The ability to launch an alternative app store on iOS will be catalyzed and facilitated by the EU’s Digital Markets Act (DMA), which primarily goes into effect next year (I provide an overview of the DMA here). In The DMA and the Content Fortress-ification of the app economy, I argue that the DMA is more likely to marginally increase the size of the existing smartphone content distribution oligopoly controlled exclusively by Apple and Google, rather than instigating the blossoming of an open and vibrant marketplace of app stores. From the piece:
A more likely outcome of the DMA than alternative app stores proliferating and gaining traction on either iOS and Android, where they are currently allowed, is the accelerated Content Fortress-ification of the app economy…The threat to Apple (and to a lesser extent, Google) from the DMA isn’t that apps will sidestep the App Store through direct consumer installs: ATT made sure of that by erecting barriers to reaching relevant audiences through direct response advertising. What the DMA will do is allow large social platforms and some other scaled businesses (eg. Epic Games) to launch stores that lure developers through lower processing fees and customers through existing relationships.

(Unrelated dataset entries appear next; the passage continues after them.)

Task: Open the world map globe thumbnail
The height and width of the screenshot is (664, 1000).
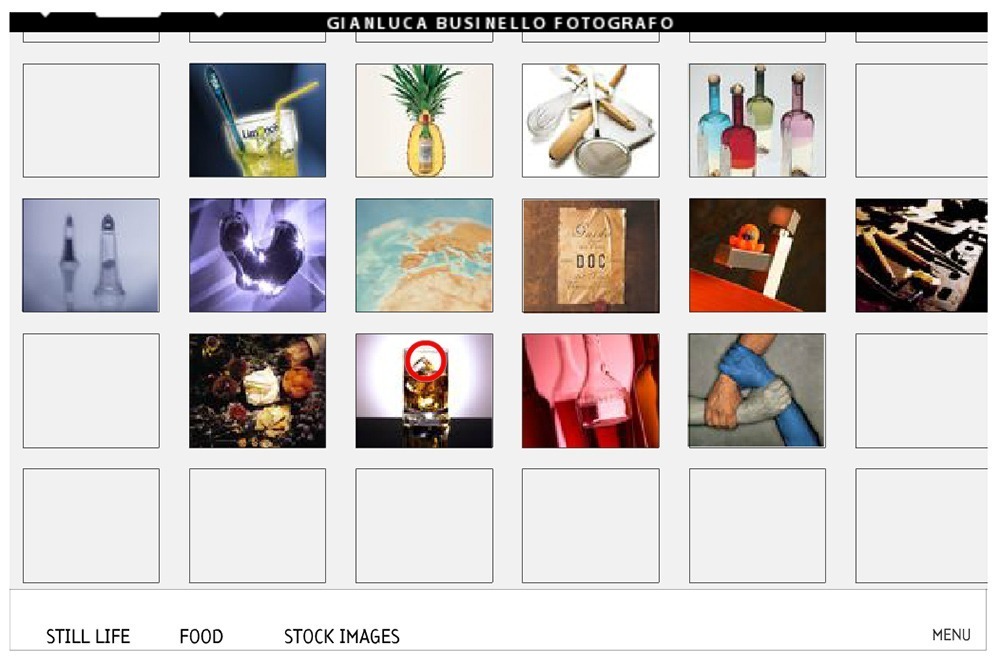Action: [424, 255]
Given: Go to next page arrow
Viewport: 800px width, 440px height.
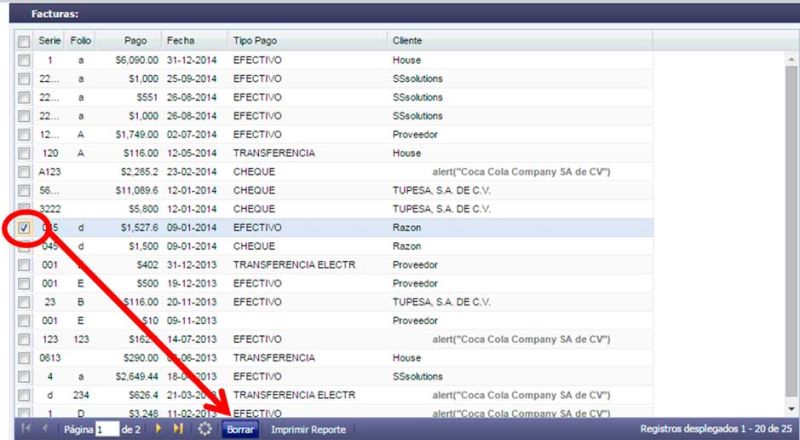Looking at the screenshot, I should [x=158, y=429].
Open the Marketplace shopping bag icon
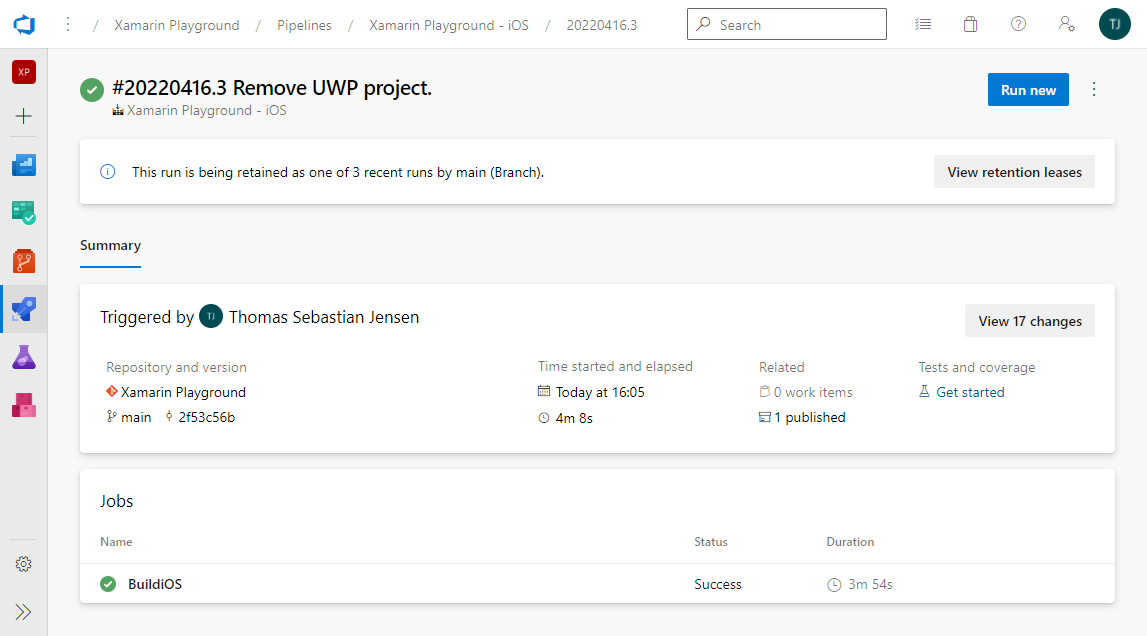 pos(970,24)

(Excuse the fact that I use an incorrect ticker symbol for Microsoft, which trades as $MSFT, in the tweet above)
Microsoft is clearly invested in joining this expanded oligopoly, and for good reason: the company already possesses the component parts for a Content Fortress across identity (through XBox authentication and the XBox network), content (its existing portfolio of games), and AdTech through its acquisition of Xandr. Microsoft has already spoken to the scale of its advertising ambitions; from Microsoft’s Xbox advertising ambitions:
That Microsoft would seek to introduce ads to the Xbox environment is not altogether surprising: I posited back in January that, if an ad network were introduced to it, Microsoft’s proposed acquisition of Activision could spawn a considerable content fortress, consisting of a substantial content portfolio spanning mobile, desktop PC, and console, all supported by a premium subscription product on Xbox, the Xbox Game Pass, with 25MM active subscribers. Such a large, contextually-homogenous yet platform-diverse pool of content creates the conditions for efficient cross-promotion and augmented monetization efficiency through personalization (eg. sales and special offers) using first-party data. But an advertising platform is needed to unlock this functionality.
Resistance to Microsoft’s acquisition of Activision Blizzard mostly relates to control of the Call of Duty franchise, which is seen as the crown jewel of Activision’s content portfolio. But I have contended since the acquisition was announced that King — the developer behind Candy Crush, the ATT-resilient, decade-old game that celebrated its best-ever quarter in Q4 2022 — is an overlooked asset that would provide Microsoft with a considerable nexus of engagement on mobile. Microsoft published a set of open app store operating principles last year that suggested that Microsoft might enter the mobile market with an app store. The current announcement lays bare the company’s commercial intentions.
If Microsoft’s acquisition of Activision Blizzard passes review, Microsoft would enter the mobile space with the benefit of a scaled content portfolio, an identity management system, and advertising infrastructure. The integration of these assets, post-acquisition, is certainly not trivial, but the opportunity is substantial: a logged-in subscriber base of more than 25MM through the XBox Game Pass, a portfolio of content that spans hundreds of millions of MAUs, touchpoints across numerous hardware form factors, and an advertising technology platform that can potentially serve ads within the entire portfolio. If this is paired with a mobile app store, Microsoft would be unique in owning all of these components.